Copy the rows from the line containing "Image resolution: width=1280" through the line containing "center [294, 325].", leaving out the pictures.

=== Section Start ===

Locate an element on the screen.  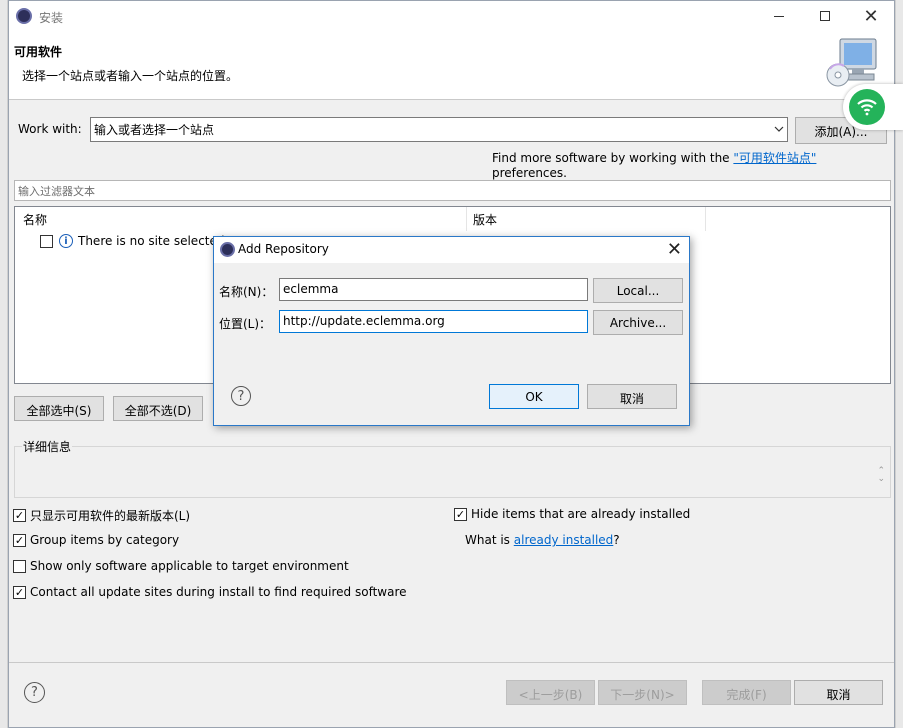
target-env-only-checkbox is located at coordinates (20, 566).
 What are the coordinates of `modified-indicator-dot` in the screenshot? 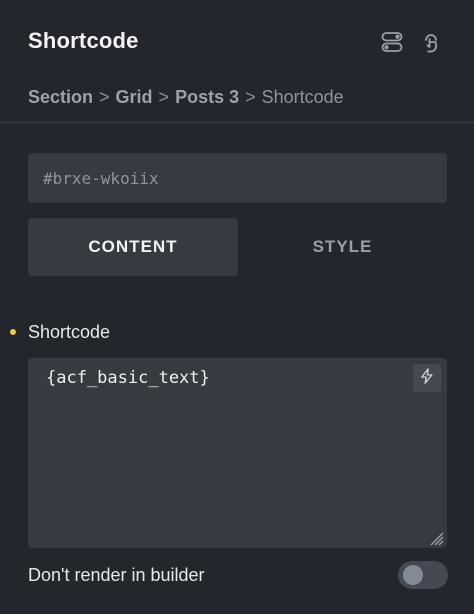 It's located at (13, 332).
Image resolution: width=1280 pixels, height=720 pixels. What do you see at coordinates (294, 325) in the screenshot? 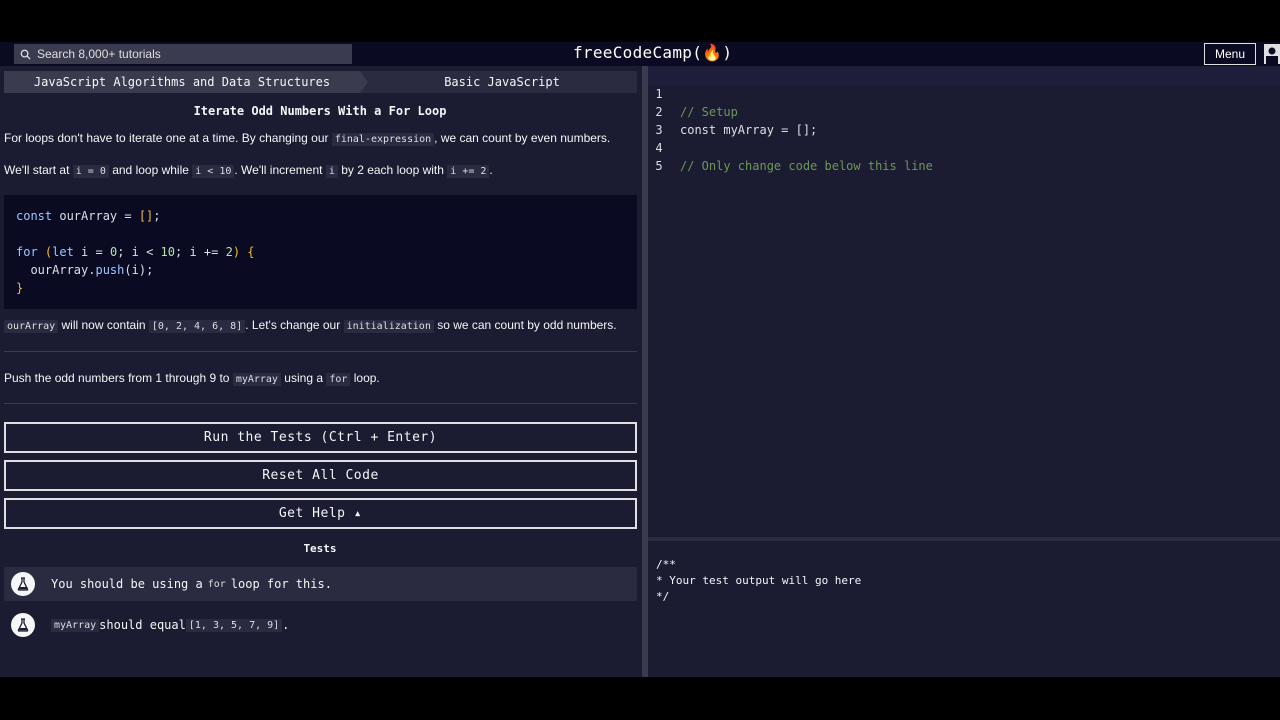
I see `text: . Let's change our` at bounding box center [294, 325].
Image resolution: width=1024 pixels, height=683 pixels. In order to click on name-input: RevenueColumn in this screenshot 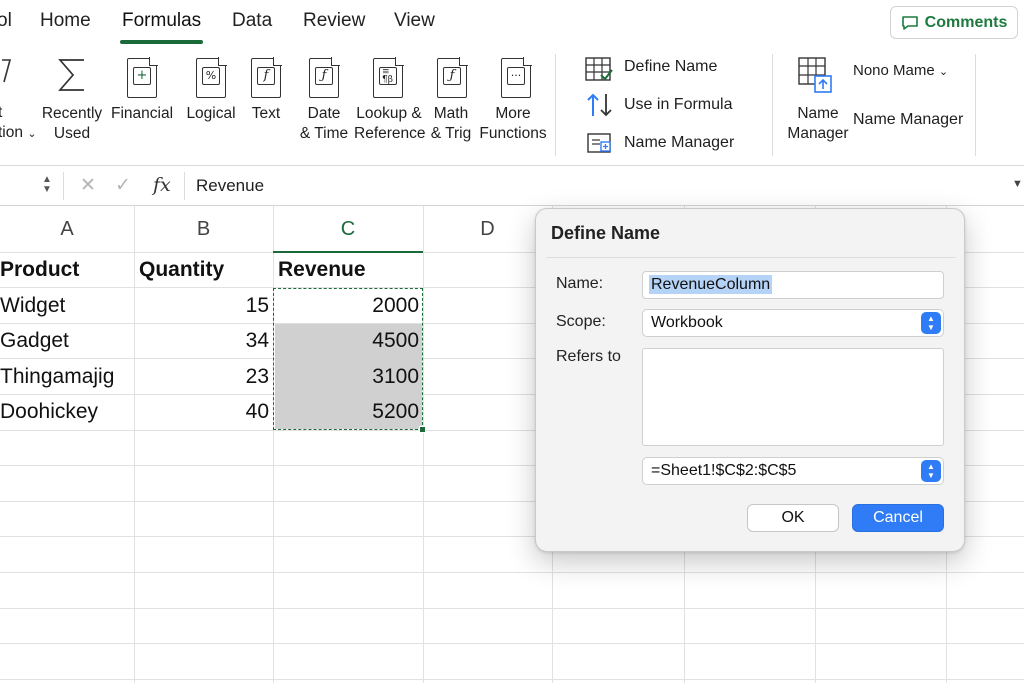, I will do `click(793, 285)`.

=== Section End ===

Written answer:
Image resolution: width=1280 pixels, height=720 pixels. What do you see at coordinates (294, 325) in the screenshot? 
I see `text: . Let's change our` at bounding box center [294, 325].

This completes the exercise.